Efficient Bulk Create/Insert With One Database Call
Suggestion
The createAll() method provides the ability to bulk create records, however, it is translated into multiple insert statements since the dao layer inserts records one by one. I suggested that, in MySQL for example, LB4 uses the multiple-row INSERT syntax which aims at reducing the communication overhead between the client and the server.
Use Cases
Less server overhead and better performance. In case of inserting around 10k records, the performance impact due to the current implementation is huge. A query might take something like 10 seconds or more and raise the server utilization extensively. Whereas with the multiple-row INSERT syntax the same query could take something like 1 second.
Examples
Optimally, instead of:
INSERT INTO `tbl`(`fld1`,`fld2`,`fld3`,`fld4`) VALUES(1,2,3,4);
INSERT INTO `tbl`(`fld1`,`fld2`,`fld3`,`fld4`) VALUES(10,20,30,40);
INSERT INTO `tbl`(`fld1`,`fld2`,`fld3`,`fld4`) VALUES(100,200,300,400);
We would have:
INSERT INTO `tbl`(`fld1`,`fld2`,`fld3`,`fld4`) VALUES(1,2,3,4),(10,20,30,40),(100,200,300,400);
Acceptance criteria
TBD - will be filled by the team.
I am agree with the point of @shadyanwar . I am also looking for the same .
any update on the same ?
Talked to @jannyHou, this will be at the connector level. @shadyanwar @pankajcheema, which connector are you using?
Talked to @jannyHou, this will be at the connector level. @shadyanwar @pankajcheema, which connector are you using?
@dhmlau MySQL
@dhmlau I’m happy to help
I'm using Mongodb facing the same issue.... have any one found the solution?
@dhmlau @achrinza This is a very significant issue. We fixed it by overriding the createAll method in repository. But that's not right, because I have to do this at multiple places. I can create a mixin and do this too, but since it might be a performance bug for most of the databases, should we not have it in LB4 itself ?
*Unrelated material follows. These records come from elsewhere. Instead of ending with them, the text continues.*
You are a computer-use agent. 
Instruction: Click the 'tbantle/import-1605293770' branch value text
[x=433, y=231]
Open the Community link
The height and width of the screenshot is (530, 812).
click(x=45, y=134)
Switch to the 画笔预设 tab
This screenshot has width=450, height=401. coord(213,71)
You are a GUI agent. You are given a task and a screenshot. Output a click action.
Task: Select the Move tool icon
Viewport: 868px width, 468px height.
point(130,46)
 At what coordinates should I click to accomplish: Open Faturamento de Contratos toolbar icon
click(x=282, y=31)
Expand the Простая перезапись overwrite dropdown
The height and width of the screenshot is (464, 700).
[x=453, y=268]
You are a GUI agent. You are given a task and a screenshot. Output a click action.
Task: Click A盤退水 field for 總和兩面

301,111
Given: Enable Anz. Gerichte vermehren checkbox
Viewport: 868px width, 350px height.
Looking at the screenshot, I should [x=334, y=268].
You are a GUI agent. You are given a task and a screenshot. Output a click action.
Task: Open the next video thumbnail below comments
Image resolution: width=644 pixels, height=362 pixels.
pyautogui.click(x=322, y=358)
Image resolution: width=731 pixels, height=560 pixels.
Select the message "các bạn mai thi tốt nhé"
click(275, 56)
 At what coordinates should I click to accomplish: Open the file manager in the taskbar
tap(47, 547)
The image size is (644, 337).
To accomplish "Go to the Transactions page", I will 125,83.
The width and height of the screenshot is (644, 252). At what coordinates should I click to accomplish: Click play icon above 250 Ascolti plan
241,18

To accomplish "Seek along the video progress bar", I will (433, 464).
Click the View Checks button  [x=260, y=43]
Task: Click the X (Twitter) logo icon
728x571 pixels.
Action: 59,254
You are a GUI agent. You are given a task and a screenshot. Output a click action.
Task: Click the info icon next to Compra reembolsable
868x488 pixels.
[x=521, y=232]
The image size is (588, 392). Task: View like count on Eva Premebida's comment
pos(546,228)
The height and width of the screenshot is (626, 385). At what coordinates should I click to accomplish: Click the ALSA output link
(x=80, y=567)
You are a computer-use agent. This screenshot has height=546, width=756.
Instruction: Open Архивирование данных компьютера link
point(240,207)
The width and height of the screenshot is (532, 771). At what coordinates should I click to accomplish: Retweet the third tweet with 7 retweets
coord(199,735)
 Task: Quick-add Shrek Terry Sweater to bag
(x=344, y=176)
Having said that, I tried to look for a solution to this in connector level. I checked postgres connector, for instance, but there was no reference of createAll here. Then I checked its base class in loopback-connector. There also I can only see create method. I checked juggler-bridge then. There I saw the createAll method making an internal call to create method. The create method invokes modelclass.create, which eventually invokes the connector create method. See below.
async createAll(entities: DataObject<T>[], options?: Options): Promise<T[]> {
// perform persist hook
const data = await Promise.all(
entities.map(e => this.entityToData(e, options)),
);
const models = await ensurePromise(this.modelClass.create(data, options));
return this.toEntities(models);
}
I am basically trying to raise a PR to have this capability of either using create method multiple times or using insert query for multiple records. This definitely should go to connectors actually. Can you confirm, I have to modify the juggler bridge function first and then move to connectors, or am I getting it wrong ?
A summary of the code flow is:
- LB4 Repository calls Juggler Model Class
.create - Juggler Model Class gets the above method (and others) from being mixin-ed Juggler DataAccessObject by default
- Juggler DataAccessObject
.createcalls the Juggler SQL Connectors'.create - The Juggler SQL Connectors inherit from
loopback-connector'sSQLConnector
So:
- "crux" of the issue is that the connector needs to implement
.createAll. - Since the SQL Connectors inherit from a common
SQLConnector, updating that should be sufficient (assuming the SQL dialect isn't too different). - The Juggler DataAccessObject also needs to be updated to implement
.createAll, which would be mixin-ed into the Juggler Model Class during runtime - Finally, LB4 DefaultCrudRepository's
.createAllneeds to be updated in a backwards-compatible way.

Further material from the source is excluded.